### WHAT IS BEING ASKED
The line containing "Instruction: Open the Response" marks the start; extract exactly from it through the last line of the entries, and omit any pictures.

(Dataset entries)
____

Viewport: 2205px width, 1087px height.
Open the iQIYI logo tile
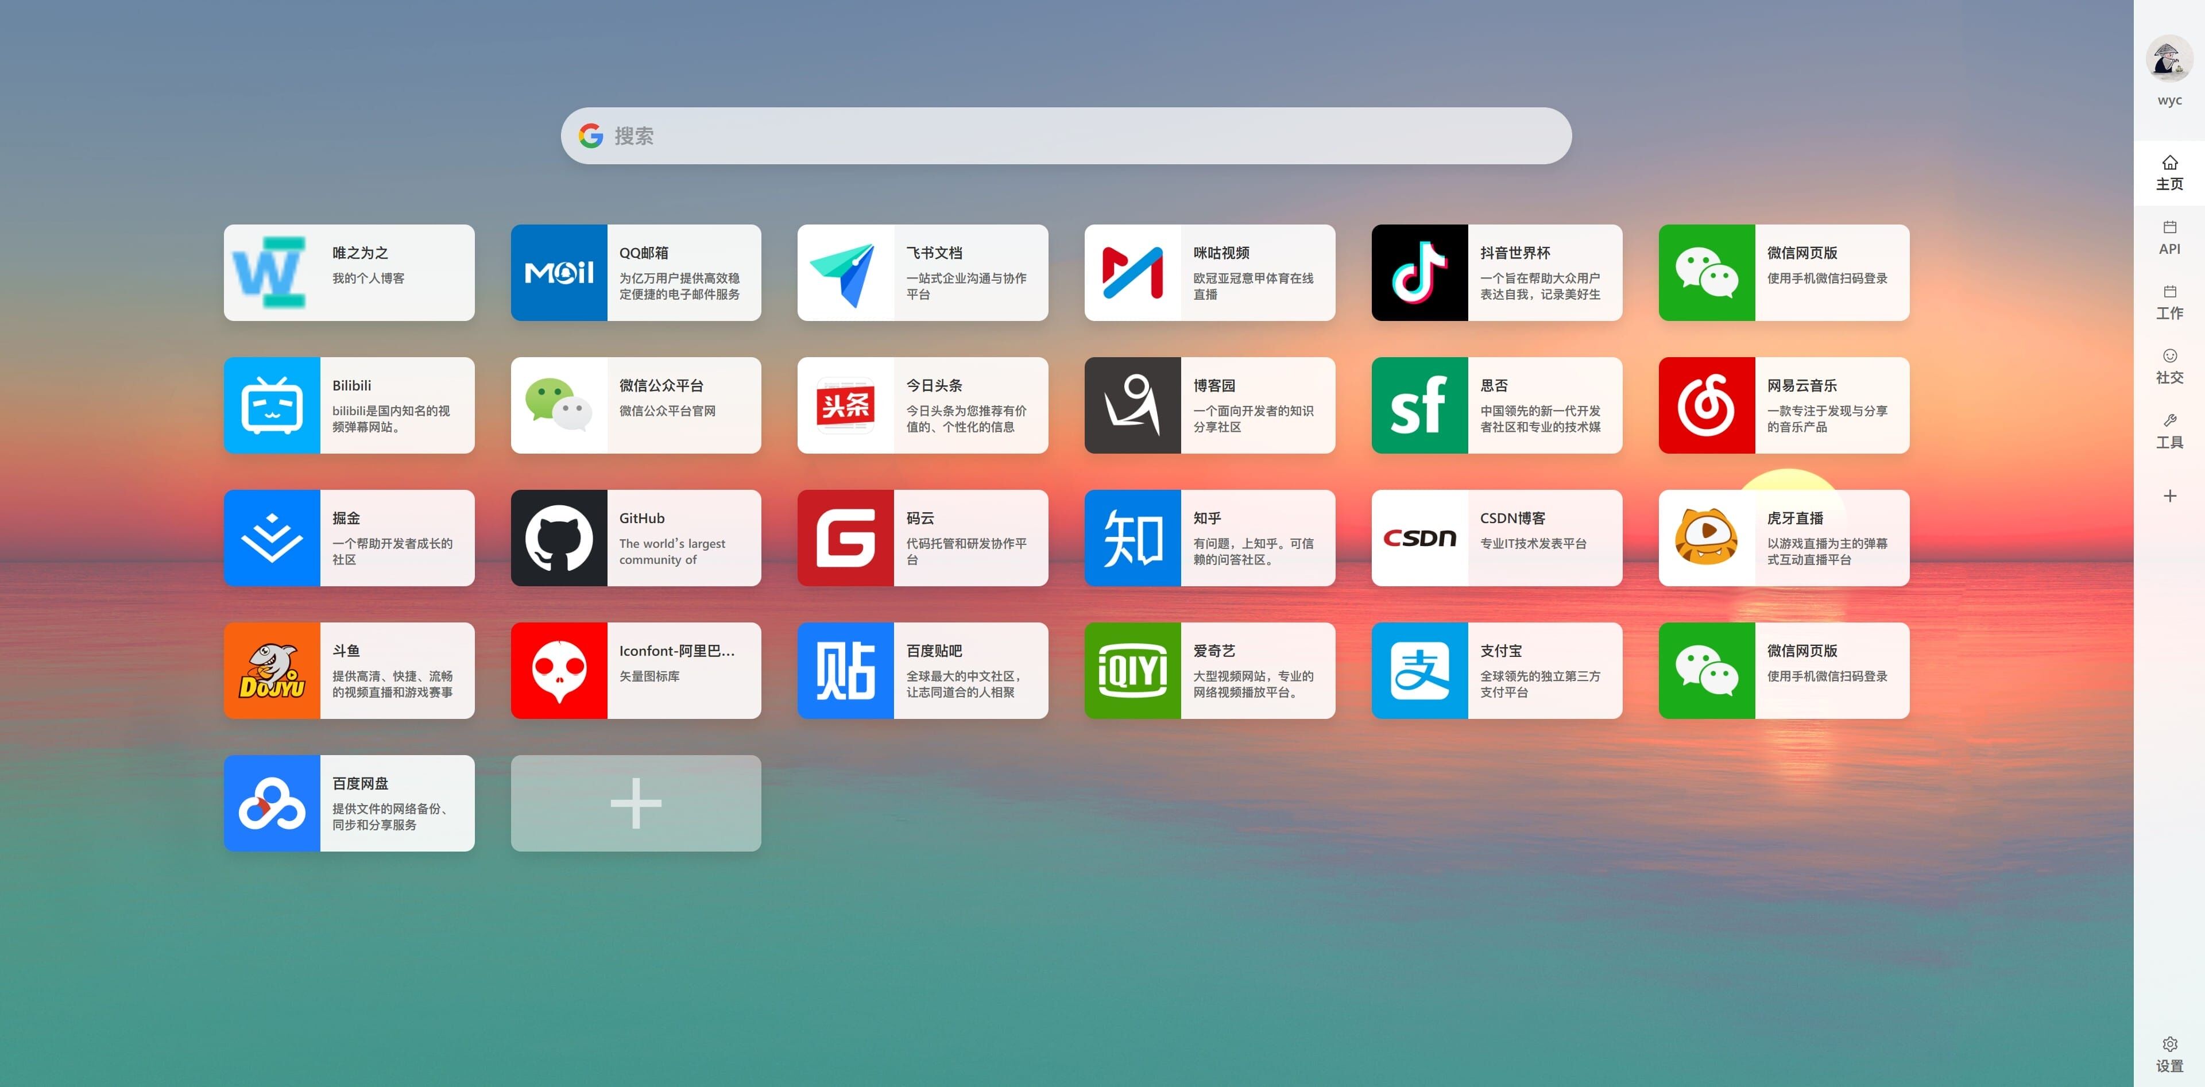[x=1132, y=670]
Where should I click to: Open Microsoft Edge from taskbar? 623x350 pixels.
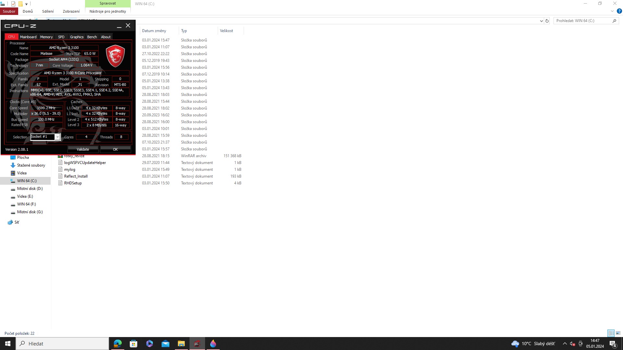tap(117, 344)
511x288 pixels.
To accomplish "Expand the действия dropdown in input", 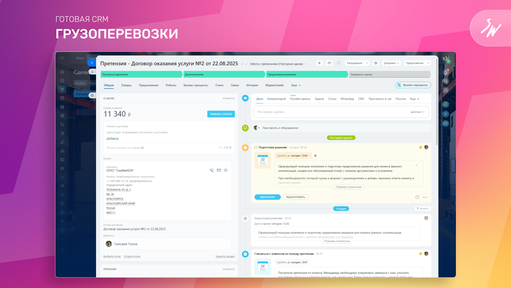I will tap(417, 112).
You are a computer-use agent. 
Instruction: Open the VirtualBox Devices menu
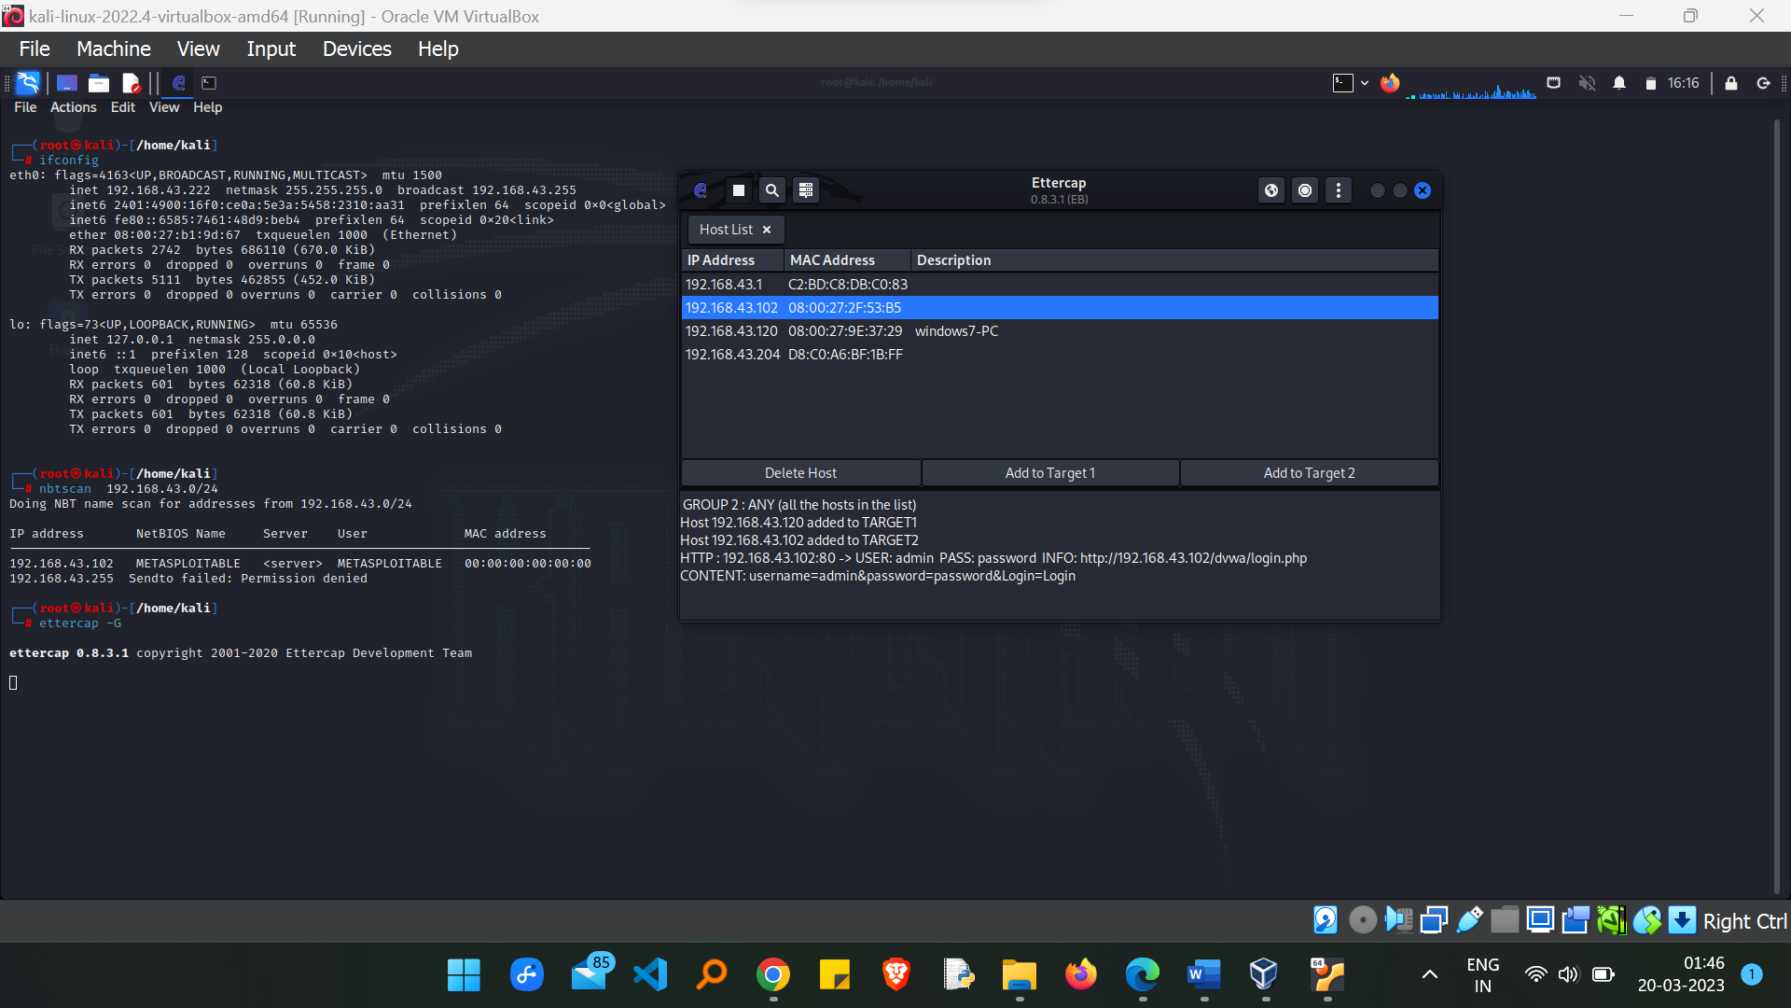tap(356, 49)
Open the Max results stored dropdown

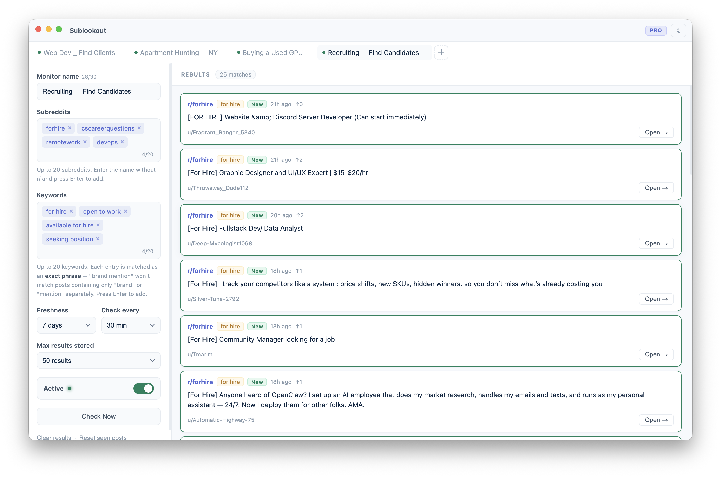coord(98,360)
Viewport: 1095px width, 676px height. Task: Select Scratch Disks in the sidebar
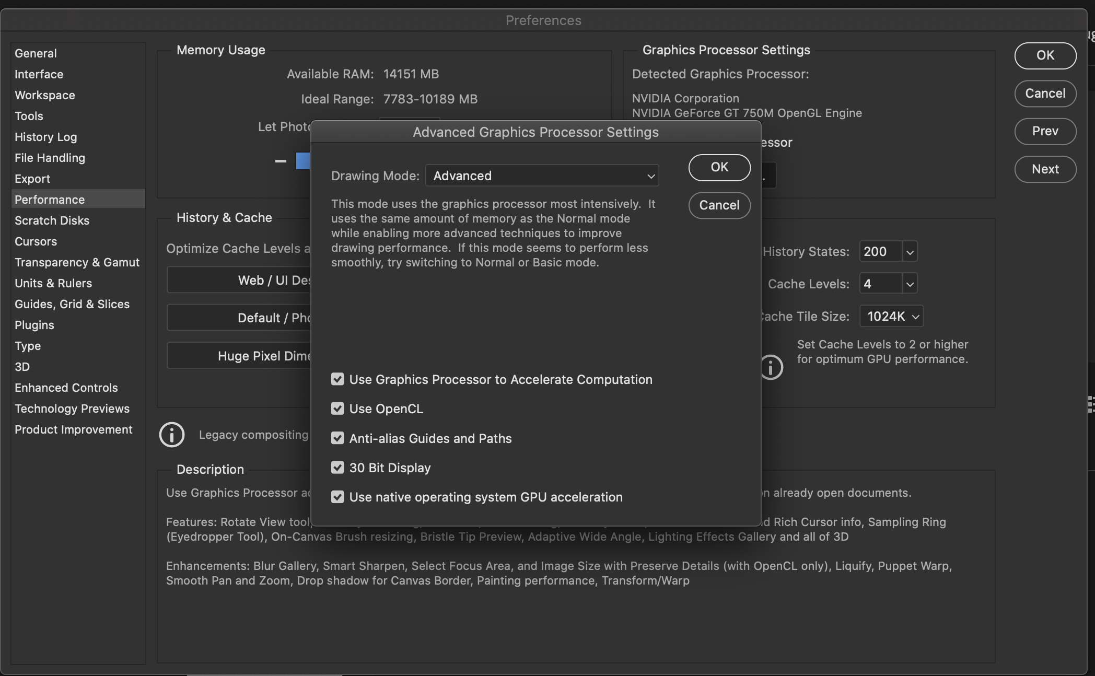[52, 220]
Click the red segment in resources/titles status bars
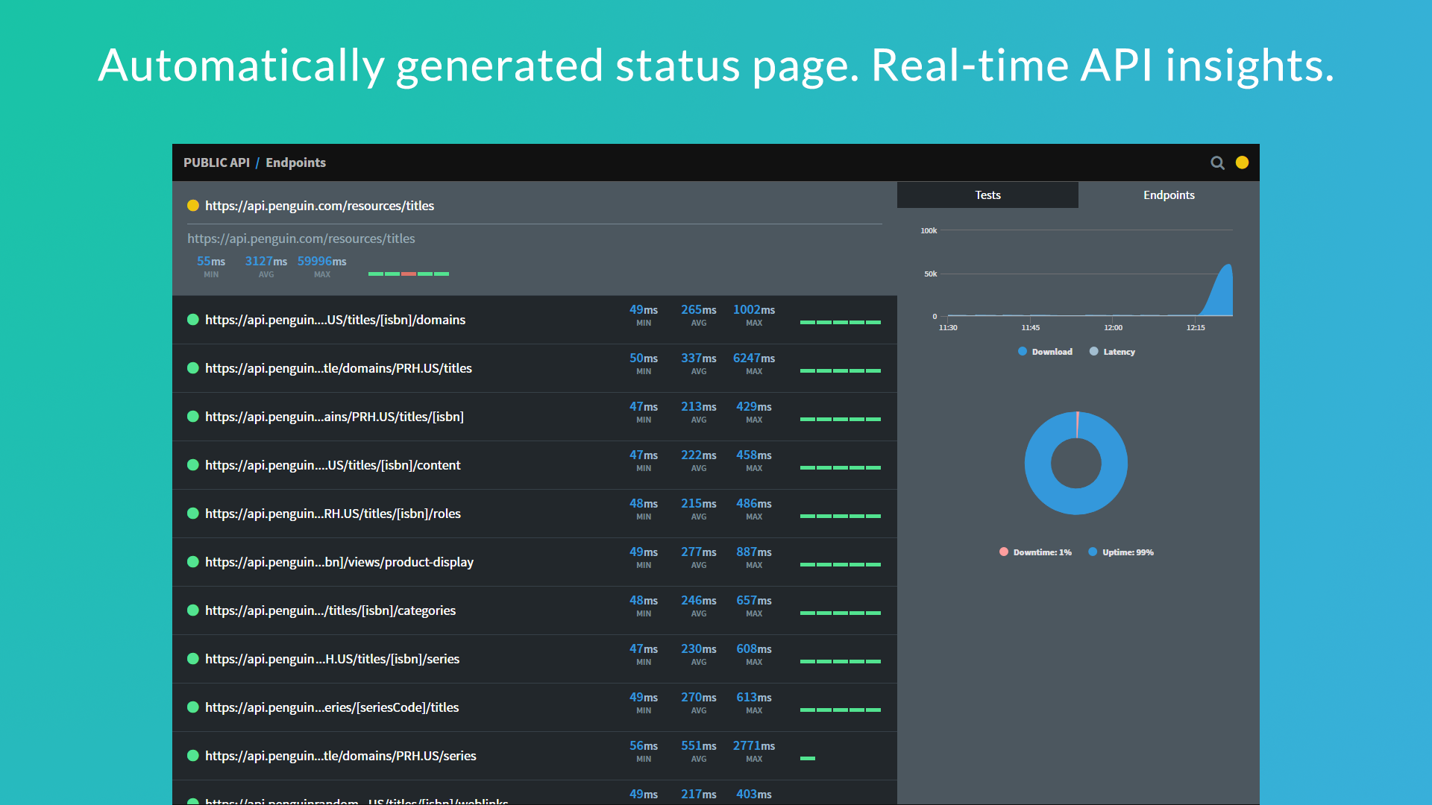 (x=409, y=274)
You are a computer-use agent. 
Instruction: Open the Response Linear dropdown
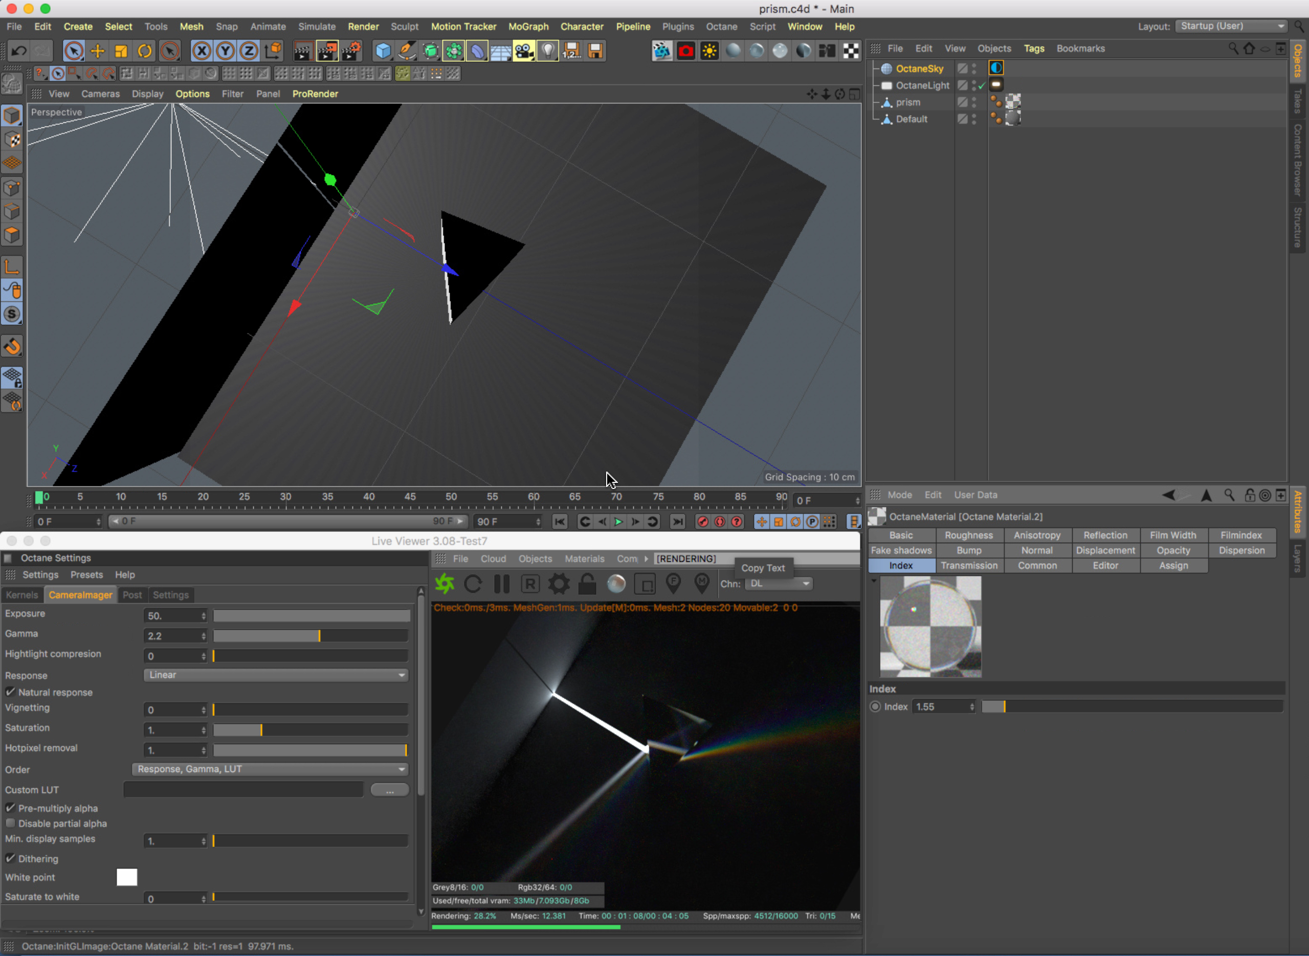[x=276, y=675]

____

### ANSWER AREA
Instruction: Open the Response Linear dropdown
[x=276, y=675]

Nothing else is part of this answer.